New York Times' Sports Section Goes With Blank Cover After Hall Of Fame 2013 Vote Denies Steroids Era

LOOK: New York Times Gets Creative With Hall Of Fame Coverage
FILE - This July 8, 2007 file photo shows San Francisco Giants' Barry Bonds reacting to flying out during the sixth inning of a baseball game in St. Louis. With the cloud of steroids shrouding many candidacies, baseball writers may fail for the only the second time in more than four decades to elect anyone to the Hall, Wednesday, Jan. 9, 2013. (AP Photo/Jeff Roberson, File)
FILE - This July 8, 2007 file photo shows San Francisco Giants' Barry Bonds reacting to flying out during the sixth inning of a baseball game in St. Louis. With the cloud of steroids shrouding many candidacies, baseball writers may fail for the only the second time in more than four decades to elect anyone to the Hall, Wednesday, Jan. 9, 2013. (AP Photo/Jeff Roberson, File)

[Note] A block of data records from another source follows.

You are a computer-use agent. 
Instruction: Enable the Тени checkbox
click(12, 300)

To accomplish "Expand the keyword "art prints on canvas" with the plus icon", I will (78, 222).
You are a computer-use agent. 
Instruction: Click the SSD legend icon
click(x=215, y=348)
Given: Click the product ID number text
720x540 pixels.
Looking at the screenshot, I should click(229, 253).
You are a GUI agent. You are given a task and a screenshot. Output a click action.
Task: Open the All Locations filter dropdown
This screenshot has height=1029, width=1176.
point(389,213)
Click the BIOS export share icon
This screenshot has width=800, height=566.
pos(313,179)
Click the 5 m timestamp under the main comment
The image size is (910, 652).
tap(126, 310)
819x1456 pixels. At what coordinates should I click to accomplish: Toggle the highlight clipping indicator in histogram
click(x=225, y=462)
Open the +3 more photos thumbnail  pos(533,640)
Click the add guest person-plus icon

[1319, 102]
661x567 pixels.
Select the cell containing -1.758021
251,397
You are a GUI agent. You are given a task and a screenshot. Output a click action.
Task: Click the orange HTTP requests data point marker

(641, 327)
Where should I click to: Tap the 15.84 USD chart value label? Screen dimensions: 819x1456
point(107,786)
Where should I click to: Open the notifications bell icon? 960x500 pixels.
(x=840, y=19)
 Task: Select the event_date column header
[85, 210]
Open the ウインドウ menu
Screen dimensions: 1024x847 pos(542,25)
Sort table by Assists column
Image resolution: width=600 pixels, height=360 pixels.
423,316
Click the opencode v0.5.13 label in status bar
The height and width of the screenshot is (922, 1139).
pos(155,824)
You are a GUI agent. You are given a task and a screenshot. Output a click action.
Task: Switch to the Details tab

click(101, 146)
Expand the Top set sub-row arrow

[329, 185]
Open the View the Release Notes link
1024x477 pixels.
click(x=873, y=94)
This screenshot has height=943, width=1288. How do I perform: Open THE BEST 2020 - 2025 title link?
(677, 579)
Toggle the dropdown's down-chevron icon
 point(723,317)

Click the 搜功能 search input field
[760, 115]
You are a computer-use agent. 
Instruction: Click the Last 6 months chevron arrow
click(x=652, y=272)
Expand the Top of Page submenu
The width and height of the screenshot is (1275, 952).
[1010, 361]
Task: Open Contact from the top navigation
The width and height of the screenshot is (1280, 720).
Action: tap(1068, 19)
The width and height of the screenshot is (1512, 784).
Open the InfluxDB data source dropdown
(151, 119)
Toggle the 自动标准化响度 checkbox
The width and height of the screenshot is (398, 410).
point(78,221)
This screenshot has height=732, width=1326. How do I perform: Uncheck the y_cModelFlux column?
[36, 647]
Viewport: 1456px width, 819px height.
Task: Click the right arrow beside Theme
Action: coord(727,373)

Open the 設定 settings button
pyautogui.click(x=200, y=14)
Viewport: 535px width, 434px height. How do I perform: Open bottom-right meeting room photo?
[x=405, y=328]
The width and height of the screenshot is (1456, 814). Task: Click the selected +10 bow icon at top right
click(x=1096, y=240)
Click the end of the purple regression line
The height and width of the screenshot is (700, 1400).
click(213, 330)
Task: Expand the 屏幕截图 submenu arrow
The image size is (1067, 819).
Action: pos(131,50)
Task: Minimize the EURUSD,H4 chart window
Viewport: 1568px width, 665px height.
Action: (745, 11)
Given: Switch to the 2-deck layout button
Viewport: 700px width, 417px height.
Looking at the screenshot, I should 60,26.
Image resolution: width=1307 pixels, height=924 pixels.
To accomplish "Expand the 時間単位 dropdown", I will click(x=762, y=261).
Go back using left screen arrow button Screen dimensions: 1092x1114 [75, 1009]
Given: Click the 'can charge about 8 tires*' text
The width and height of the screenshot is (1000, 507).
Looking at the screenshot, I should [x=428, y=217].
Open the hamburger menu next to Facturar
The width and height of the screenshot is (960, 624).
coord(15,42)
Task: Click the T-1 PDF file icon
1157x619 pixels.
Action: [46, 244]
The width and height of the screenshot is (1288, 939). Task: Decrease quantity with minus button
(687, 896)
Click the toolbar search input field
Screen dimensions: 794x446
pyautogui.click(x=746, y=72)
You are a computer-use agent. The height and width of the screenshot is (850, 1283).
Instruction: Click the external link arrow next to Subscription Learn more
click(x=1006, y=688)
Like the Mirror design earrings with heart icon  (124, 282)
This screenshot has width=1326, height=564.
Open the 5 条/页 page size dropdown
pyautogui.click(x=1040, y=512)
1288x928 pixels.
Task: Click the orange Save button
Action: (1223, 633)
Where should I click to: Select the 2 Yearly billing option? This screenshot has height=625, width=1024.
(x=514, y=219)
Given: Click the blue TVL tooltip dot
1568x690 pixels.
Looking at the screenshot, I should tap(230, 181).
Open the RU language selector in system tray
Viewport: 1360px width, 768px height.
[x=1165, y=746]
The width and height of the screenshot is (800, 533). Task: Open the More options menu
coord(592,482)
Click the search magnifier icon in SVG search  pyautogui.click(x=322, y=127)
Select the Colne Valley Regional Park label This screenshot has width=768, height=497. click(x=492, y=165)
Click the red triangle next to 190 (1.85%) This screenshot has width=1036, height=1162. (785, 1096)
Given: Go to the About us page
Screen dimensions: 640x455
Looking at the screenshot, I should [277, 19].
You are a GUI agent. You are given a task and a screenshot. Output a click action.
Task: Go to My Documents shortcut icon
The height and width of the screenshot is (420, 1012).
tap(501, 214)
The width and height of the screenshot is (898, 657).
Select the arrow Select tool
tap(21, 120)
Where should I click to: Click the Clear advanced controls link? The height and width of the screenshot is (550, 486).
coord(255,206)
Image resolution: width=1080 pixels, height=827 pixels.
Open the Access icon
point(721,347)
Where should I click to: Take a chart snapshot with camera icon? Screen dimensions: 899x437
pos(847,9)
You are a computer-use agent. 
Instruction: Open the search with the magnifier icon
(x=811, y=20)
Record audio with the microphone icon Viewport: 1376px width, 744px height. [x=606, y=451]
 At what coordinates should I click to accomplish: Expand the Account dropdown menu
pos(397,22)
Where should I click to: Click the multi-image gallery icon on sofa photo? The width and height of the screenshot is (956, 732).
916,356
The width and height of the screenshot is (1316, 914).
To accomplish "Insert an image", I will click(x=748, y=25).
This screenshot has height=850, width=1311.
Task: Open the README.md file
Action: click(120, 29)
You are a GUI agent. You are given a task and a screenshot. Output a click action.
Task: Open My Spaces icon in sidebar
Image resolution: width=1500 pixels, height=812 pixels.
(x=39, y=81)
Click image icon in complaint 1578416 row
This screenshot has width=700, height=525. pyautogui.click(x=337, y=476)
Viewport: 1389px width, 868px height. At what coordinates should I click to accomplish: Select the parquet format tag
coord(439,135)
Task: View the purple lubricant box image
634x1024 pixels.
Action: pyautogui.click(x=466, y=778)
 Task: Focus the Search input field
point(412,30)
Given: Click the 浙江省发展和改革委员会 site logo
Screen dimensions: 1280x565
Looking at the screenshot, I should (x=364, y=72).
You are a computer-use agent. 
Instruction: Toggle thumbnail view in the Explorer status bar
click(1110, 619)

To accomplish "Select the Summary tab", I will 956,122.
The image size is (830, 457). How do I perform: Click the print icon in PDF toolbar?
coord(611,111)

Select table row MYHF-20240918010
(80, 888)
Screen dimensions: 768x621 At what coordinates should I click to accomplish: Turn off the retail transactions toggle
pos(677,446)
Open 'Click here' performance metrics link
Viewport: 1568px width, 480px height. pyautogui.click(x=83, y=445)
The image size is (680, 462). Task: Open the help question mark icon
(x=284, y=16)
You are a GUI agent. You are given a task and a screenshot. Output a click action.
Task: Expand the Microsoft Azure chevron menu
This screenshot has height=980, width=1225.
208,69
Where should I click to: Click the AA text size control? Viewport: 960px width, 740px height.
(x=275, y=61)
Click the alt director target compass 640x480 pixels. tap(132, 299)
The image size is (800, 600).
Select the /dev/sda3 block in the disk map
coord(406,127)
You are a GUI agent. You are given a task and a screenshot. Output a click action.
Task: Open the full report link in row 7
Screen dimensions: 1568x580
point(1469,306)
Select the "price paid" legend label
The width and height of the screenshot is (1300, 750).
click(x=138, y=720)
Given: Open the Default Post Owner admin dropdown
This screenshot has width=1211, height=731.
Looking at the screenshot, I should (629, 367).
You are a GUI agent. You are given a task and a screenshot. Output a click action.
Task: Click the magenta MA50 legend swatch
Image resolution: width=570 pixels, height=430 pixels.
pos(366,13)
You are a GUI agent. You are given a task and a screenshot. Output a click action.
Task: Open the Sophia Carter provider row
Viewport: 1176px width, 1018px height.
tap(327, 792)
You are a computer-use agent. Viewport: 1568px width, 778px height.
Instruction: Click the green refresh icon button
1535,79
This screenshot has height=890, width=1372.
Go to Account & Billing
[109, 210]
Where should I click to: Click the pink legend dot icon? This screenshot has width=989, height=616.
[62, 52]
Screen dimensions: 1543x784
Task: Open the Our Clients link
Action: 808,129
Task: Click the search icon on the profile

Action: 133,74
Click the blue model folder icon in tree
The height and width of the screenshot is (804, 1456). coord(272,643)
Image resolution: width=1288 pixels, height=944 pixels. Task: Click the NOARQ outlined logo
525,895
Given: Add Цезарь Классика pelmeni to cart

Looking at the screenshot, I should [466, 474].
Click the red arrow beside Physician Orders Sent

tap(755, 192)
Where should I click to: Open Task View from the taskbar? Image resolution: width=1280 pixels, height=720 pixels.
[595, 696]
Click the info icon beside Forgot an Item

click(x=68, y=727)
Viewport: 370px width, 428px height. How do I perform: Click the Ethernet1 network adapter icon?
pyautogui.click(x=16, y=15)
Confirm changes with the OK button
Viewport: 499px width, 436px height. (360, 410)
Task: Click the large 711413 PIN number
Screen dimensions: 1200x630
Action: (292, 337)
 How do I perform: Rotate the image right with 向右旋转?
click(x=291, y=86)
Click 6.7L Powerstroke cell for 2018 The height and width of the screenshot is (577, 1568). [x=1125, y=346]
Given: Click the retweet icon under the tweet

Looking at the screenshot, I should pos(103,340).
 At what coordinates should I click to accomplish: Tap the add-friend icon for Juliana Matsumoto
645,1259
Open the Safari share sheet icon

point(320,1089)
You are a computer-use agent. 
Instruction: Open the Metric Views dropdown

There will be no "Class of 2013" inducted into the Baseball Hall Of Fame, but there still needed to be coverage of the controversial group of superstar players shut out of Cooperstown by the Baseball Writers' Association of America.

The New York Times came up with perhaps the most visually arresting way of chronicling the 2013 vote that denied entrance a group of steroid-tainted players highlighted by Barry Bonds, Roger Clemens and Sammy Sosa.

The cover of the Sports section on Thursday, the day after the BBWAA results were revealed, featured a use of white space as sure to captivate those into baseball as design enthusiasts. Beneath the banner headline "And The Inductees Are ... " (Or "Welcome To Cooperstown" in another edition) was inches and inches of blank space.

Darren Rovell of ESPN spoke with Times sports editor Joe Sexton and got a behind-the-scenes look at the genesis of the captivating cover.

"Wayne Kamidoi, our boundary-pushing art designer, came up with the idea," Sexton wrote to Rovell in an email. "And Jay Schreiber, our baseball editor, saw the chance to capture the very old, very dispiriting story of steroids in baseball in a freshly powerful way. Yes, it was not a surprise that Bonds and Clemens didn't make it. But felt like history had spoken. How to convey that to our readers? I think we did it -- a striking, profound emptiness."

While the cover generated plenty of attention, not everyone necessarily was struck by a feeling of "profound emptiness." Buzzfeed saw the cover as a "sick burn" against the Hall while Bleacher report described it as a "hilarious joke of a sports front page."